--- Begin Supplied passage ---

I put off writing about this for weeks because how can you encapsulate 22 days on the road more than 5,000 miles with your 22-year-old daughter in a normal 22-inch newspaper column?
How do you even start it?
We drove from Glens Falls to Philly, to D.C. to Strawberry Plains, Tennessee to Nashville to Clarksdale, Mississippi to Dallas to Amarillo to Albuquerque to Santa Fe to Denver to Breckenridge to Salt Lake City to Reno to San Francisco and finally to Ukiah, California.
We saw and experienced A LOT!
So, do I start with Kirsti's insanely rewarding, corn-liquor aided, impromptu two-song performance at a historic Clarksdale, Mississippi blues “Juke Joint” that happened just hours after she shed tears in Nashville?
Or do I set it up by first telling how a cool, 22-year-old fresh college graduate agreed to have her 52-year-old-uncool old man tag along on her cross-country tour of music and sights? Hint: Her initial vision was a solo trip …
Or do I start with the hours and hours of windshield time discussions about politics, life goals and music? I cherish those talks, some of which I recorded, about both serious topics and road-weary-laughter-inducing nonsense as our favorite tunes played in the background.
Music was a major theme of this trip in so many ways. I mean, she planned it as a mini “Dust” tour having just released a four-song EP by that name. And during the windshield chats, she told me she was doing it in part to see how people who had never heard her would react to her songs.
They liked her. Everywhere.
I got to watch her perform in six different cities — and watch people clap and whistle and tip. In Amarillo, a group of guys asked her for an encore — but specifically for another of her originals.
She loved that.
And as cool as the gigs were, I could also talk about our particularly solid car harmonies on tunes like Joe Jackson’s “Is She Really Going Out with Him” or how we played and sang along to “Shallow” more times than we probably should have.
We also played a fun game about a third of the way through the trip where we had to think of a band and a song we hadn’t played yet. Not easy after dozens of car hours with constant music. Our 75-minute list, which we wrote down, included everything from Tom Jones and Styx to Big Thief, Janes Addiction and Jim Croce.

--- End Supplied passage ---
--- Begin Data ---

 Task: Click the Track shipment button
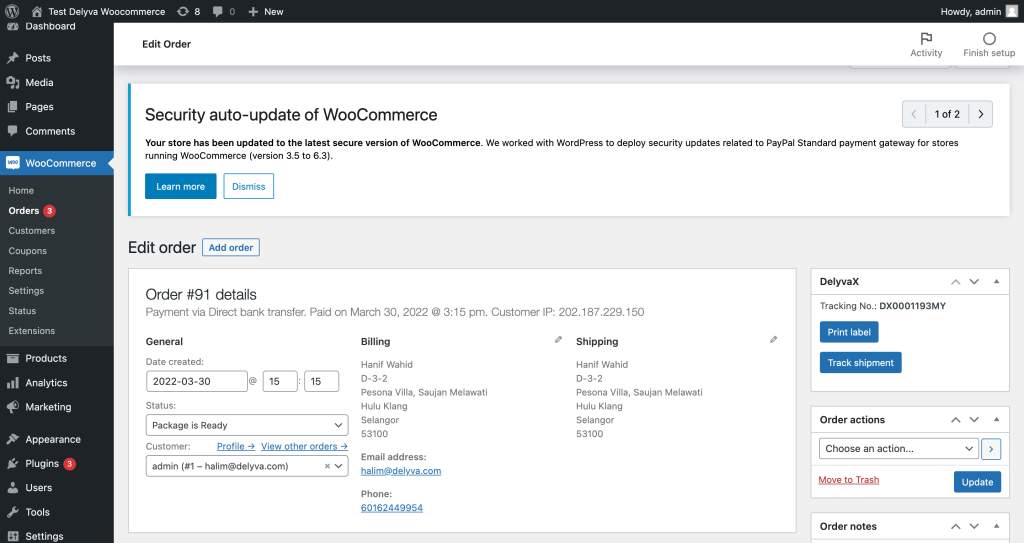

--- End Data ---

**Request A**
According to the road-trip column, in how many different cities did the writer watch Kirsti perform?
**Request B**
In the road-trip column, reproduce the passage from "Or do I set" to "in the background.", substituting "history" for "politics".
**Request C**
Extend the road-trip column with new material that picks up after its final sentence.
The lines placed after the road-trip column were taken from an unrelated source.

**Exercise output A**
Six.

**Exercise output B**
Or do I set it up by first telling how a cool, 22-year-old fresh college graduate agreed to have her 52-year-old-uncool old man tag along on her cross-country tour of music and sights? Hint: Her initial vision was a solo trip …
Or do I start with the hours and hours of windshield time discussions about history, life goals and music? I cherish those talks, some of which I recorded, about both serious topics and road-weary-laughter-inducing nonsense as our favorite tunes played in the background.

**Exercise output C**
Like planning every aspect of the trip, Kirsti also controlled the radio and Spotify, and did it masterfully, turning me on to new music and jointly savoring the old stuff like the Beatles and Stones.
But what do I leave out in this column?
The literally crazy Nashville Uber driver, who actually said — no yelled — that she was crazy multiple times?
The cracked windshield debacle?
The invasion-of-the-moths Airbnb in Albuquerque?
Panning for gold in Colorado?
The $1,000 "Let it Ride" win in Reno?
Oh, and after the 5,000-mile drive, Craigslist and I sold the family’s 2006 Toyota Sienna to a guy from Oakland and I flew home, leaving Kirsti to hang with her college friend in Ukiah, California.
Trust me, the planning and selling of the van is a column all its own!
We visited museums, a Native American cultural center, saw a Phillies games, and hiked a desert-ish mountain.
We had an amazing visit with a proud Native American woman who along with dozens of others sold handmade jewelry on blankets in Santa Fe in the same spots they’ve been selling for over a century.
Kirsti’s college roommate drove 14 hours from Georgia to see her play in Dallas one night, surprising her mid-song after texting me all day to set it up.
She played gigs in a Mexican place in D.C., an Irish pub in Dallas, an Amarillo biker bar and 12,000-foot above sea level patio in Breckenridge that included dogs and kids in the audience and a snow-capped backdrop.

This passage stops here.